0
votes

I have approximately 27,000 .csv files on a SAS directory, these have also been copied onto a network drive so I have the option of using either.

I need to merge all the csv files into one data set and delete any empty rows (the empty rows contain a comma in column A).

Each CSV file has a unique name but the structure and formatting is the same.

In the final dataset… I’d like column A to contain the filename with data being copied from the import file range A1:down to S1:down into columns B to T.
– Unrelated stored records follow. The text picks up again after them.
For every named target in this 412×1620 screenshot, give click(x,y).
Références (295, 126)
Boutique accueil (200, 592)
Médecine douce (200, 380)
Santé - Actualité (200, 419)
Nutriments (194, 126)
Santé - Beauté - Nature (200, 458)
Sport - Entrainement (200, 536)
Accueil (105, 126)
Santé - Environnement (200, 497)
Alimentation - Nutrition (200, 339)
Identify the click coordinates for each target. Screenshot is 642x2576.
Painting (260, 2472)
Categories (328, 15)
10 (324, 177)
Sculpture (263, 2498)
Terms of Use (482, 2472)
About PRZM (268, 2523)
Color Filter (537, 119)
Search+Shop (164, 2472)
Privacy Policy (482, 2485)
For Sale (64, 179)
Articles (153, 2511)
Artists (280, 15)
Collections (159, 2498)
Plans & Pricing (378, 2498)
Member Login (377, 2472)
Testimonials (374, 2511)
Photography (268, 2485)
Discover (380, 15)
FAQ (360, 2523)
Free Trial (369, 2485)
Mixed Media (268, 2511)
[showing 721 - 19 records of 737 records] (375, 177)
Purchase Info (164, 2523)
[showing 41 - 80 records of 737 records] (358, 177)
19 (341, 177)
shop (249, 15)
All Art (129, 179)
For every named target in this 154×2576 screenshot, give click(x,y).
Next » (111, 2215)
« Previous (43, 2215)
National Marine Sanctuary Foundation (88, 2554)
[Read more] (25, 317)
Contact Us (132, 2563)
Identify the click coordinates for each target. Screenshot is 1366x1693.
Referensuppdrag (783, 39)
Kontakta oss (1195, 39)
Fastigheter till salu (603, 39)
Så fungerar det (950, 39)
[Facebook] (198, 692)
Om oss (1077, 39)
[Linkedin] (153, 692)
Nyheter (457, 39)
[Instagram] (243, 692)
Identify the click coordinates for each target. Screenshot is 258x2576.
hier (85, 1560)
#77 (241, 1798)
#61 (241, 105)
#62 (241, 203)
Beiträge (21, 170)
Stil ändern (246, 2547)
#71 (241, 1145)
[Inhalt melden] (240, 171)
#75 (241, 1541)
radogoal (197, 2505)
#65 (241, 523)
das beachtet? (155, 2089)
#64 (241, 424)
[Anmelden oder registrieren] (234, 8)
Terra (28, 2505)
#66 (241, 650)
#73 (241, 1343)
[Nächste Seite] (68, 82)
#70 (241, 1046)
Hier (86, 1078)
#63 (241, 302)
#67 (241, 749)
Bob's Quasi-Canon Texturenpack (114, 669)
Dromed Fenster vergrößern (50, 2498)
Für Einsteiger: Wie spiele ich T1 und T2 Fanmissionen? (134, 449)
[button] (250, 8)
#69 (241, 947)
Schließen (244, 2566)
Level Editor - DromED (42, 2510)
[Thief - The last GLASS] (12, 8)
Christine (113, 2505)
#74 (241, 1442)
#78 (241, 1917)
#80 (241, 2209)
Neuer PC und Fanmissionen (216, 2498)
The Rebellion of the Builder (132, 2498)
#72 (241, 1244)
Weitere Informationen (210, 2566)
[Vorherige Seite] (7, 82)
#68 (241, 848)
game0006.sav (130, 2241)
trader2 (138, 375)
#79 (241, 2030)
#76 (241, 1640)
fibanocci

I’ve tried with the below code, but it fails after around 1,000 files:

x 'cd C:\temp';

filename csv ('*.csv');

proc import out=work.LSPImportFiles
datafile = csv DBMS=CSV REPLACE;
GETNAMES=yes;
run;

I’ve also tried the code below, but this seems to miss out columns 8 and 9 and fails after few a hundred:

data want;
    length _filename_ $32;
    infile C:\temp\*.csv" dlm = ',' filename = _filename_;
    input @;
    if _filename_ ne lag1(_filename_) then delete;
input
Column_1    :$15.
Column_2    :$16.
Column_3    /*this is a number to 2 decimal places*/
Column_4    /*this is a number to 2 decimal places*/
Column_5    /*this is a number to 2 decimal places*/
Column_6    /*this is a number to 2 decimal places*/
Column_7    /*this is a number to 2 decimal places*/
Column_8    /*this is a percentage*/
Column_9    /*this is a percentage*/
Column_10   /*this is a number to 2 decimal places*/
Column_11   /*this is a number to 2 decimal places*/
Column_12   /*this is a number to 2 decimal places*/
Column_13   /*this is a number to 2 decimal places*/
Column_14   /*this is a blank column*/
Column_15   /*this is a number to 2 decimal places*/
Column_16   /*this is a number to 2 decimal places*/
Column_17   /*this is a number to 2 decimal places*/
run;
1
If columns 8 and 9 have percents signs then you should use PERCENT in-format or perhaps COMMA. I would also include INFILE statement options DSD and MISSOVER. It would be good to see the log notes from the data step, at least the ones that relate to data errors and going to a new line. I don't thing we need to see 27000 "INFILE IS" notes. I suspect you have flowover and other "issues".data _null_
What does "fail" mean?Joe

1 Answers

1
votes

You will need to define two variables for the name since the one referenced on the INFILE statement is automatically dropped. If you have a real CSV file then you will want to use the DSD option to handle empty fields properly, especially since you seem to indicate that at least one of columns will be empty. It is better to explicitly define the variables instead of making SAS guess based on what type format you assign or informat you use. Also it is good to use the TRUNCOVER option to avoid SAS jumping to the next line if a line has fewer fields than expected.

data want;
  length _filename_ filename $32 Column_1 $15 Column_2 $16  Column_3-Column_17 8;
  infile "C:\temp\*.csv" dsd dlm = ',' filename = _filename_ truncover;
  input @;
  if _filename_ ne lag1(_filename_) then delete;
  input Column_1 - Column_17 ;
  filename=_filename_;
run;

Depending on how the percentages are coded in the CSV file you might need to add this statement so that SAS will accept values like 10%.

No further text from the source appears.